### Extracted records

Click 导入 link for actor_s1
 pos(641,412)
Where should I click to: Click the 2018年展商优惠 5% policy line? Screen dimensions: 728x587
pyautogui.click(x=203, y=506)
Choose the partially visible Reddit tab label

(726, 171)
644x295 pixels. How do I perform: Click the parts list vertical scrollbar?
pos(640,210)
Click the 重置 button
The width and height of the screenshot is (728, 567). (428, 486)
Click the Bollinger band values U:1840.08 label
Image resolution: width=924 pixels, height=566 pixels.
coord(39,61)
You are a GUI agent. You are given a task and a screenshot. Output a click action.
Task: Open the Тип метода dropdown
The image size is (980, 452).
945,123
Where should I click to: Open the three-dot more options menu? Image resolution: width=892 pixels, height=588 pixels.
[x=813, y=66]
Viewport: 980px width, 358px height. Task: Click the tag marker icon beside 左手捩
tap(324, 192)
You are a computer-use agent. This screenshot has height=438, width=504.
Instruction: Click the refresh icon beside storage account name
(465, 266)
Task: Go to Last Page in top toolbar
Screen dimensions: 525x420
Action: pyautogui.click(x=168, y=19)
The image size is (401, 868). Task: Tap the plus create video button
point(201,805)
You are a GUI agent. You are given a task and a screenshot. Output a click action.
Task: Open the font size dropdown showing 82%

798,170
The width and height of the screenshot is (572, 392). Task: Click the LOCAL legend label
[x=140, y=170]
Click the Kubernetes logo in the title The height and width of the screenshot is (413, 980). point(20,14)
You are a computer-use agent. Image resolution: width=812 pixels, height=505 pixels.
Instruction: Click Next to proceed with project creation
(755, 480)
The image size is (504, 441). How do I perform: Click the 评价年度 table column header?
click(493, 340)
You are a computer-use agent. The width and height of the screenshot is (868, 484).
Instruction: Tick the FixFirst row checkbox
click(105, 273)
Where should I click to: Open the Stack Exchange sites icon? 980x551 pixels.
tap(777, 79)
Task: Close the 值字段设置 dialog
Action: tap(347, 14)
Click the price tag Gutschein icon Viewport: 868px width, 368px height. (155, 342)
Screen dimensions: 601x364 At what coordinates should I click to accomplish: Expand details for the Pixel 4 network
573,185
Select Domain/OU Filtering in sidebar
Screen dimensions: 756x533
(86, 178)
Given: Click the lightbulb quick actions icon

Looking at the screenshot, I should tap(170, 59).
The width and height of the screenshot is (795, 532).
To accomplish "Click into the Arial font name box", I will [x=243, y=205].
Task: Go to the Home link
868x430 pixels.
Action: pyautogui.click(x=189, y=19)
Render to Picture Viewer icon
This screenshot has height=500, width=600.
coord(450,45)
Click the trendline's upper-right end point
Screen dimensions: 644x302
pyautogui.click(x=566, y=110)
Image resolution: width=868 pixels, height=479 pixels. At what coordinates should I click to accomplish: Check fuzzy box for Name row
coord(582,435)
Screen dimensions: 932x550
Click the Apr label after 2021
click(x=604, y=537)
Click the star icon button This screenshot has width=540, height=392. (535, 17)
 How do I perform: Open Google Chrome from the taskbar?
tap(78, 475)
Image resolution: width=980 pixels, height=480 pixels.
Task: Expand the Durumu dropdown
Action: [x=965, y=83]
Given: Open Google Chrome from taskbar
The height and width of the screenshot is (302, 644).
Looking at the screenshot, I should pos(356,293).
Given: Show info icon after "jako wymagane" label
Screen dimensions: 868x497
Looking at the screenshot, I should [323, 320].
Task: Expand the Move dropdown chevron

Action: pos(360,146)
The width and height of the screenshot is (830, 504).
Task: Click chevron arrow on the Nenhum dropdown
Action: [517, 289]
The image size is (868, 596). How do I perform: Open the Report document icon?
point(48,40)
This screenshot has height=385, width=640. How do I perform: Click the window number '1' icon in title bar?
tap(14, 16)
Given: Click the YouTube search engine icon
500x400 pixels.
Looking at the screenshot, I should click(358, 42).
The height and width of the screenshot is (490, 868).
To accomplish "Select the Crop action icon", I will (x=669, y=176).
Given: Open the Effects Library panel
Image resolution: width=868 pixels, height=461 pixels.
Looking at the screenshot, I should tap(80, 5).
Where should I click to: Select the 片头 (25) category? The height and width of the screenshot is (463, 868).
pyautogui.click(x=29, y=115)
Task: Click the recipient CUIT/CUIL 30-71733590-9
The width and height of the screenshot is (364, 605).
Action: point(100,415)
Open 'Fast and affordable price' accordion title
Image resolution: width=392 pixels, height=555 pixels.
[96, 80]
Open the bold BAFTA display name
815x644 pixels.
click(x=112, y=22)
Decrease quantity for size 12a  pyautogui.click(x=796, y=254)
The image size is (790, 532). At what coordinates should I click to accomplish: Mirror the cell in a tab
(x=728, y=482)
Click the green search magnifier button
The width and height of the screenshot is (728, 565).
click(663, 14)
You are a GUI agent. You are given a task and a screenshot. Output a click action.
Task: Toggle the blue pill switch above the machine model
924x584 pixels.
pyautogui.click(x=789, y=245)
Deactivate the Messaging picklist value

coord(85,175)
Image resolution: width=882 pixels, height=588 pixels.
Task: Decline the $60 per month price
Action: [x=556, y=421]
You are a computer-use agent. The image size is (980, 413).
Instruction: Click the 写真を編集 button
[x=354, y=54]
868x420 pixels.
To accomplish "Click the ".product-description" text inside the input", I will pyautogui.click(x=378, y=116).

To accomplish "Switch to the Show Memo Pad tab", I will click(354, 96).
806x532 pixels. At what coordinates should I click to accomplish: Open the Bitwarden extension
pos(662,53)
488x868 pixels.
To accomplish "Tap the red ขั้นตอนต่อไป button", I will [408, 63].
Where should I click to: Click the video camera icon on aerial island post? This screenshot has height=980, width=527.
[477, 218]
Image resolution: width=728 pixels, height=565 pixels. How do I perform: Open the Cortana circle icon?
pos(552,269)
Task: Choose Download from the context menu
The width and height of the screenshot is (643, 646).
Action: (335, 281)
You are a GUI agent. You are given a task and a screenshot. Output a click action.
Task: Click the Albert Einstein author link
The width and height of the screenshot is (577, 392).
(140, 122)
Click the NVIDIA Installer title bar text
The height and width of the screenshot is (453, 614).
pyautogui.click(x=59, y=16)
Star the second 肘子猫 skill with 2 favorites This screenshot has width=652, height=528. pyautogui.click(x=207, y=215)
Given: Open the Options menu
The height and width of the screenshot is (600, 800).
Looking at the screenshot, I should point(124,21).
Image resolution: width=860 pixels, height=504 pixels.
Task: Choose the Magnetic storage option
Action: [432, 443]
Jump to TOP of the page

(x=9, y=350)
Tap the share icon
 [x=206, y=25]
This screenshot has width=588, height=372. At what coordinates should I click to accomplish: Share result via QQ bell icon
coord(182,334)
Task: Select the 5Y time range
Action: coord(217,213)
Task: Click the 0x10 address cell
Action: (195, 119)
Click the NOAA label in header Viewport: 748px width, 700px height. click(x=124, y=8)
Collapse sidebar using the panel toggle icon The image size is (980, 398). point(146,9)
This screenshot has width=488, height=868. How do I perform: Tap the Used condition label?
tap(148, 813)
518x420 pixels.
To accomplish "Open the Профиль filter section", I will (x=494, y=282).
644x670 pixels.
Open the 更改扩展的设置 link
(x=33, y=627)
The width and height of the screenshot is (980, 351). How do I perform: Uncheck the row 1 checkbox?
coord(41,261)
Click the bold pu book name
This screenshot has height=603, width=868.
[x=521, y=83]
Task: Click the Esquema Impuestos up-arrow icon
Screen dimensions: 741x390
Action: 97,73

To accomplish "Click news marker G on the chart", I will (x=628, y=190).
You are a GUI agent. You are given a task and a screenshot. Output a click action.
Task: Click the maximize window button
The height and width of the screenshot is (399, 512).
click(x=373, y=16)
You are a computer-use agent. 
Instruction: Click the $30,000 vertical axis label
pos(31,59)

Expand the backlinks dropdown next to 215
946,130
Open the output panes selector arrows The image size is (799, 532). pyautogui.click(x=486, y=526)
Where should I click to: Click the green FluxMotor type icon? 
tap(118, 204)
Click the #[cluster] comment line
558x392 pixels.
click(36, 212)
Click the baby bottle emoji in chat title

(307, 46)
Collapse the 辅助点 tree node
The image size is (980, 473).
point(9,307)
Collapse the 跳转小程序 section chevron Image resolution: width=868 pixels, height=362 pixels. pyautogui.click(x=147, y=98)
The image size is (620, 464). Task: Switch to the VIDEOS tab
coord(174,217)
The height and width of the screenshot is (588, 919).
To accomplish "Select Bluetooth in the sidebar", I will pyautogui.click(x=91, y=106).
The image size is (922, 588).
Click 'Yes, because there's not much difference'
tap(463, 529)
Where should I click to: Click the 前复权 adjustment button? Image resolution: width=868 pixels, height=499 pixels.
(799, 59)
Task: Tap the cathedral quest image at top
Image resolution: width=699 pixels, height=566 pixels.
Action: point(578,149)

######

Exercise aim:
Please show every line of the records that holds the word "will".

Result below:
To accomplish "Click into the Arial font name box", I will [x=243, y=205].
To accomplish "Select the Crop action icon", I will (x=669, y=176).
To accomplish "Click the ".product-description" text inside the input", I will pyautogui.click(x=378, y=116).
To accomplish "Switch to the Show Memo Pad tab", I will click(354, 96).
To accomplish "Tap the red ขั้นตอนต่อไป button", I will [408, 63].
To accomplish "Open the Профиль filter section", I will (x=494, y=282).
To accomplish "Click news marker G on the chart", I will (x=628, y=190).
To accomplish "Select Bluetooth in the sidebar", I will pyautogui.click(x=91, y=106).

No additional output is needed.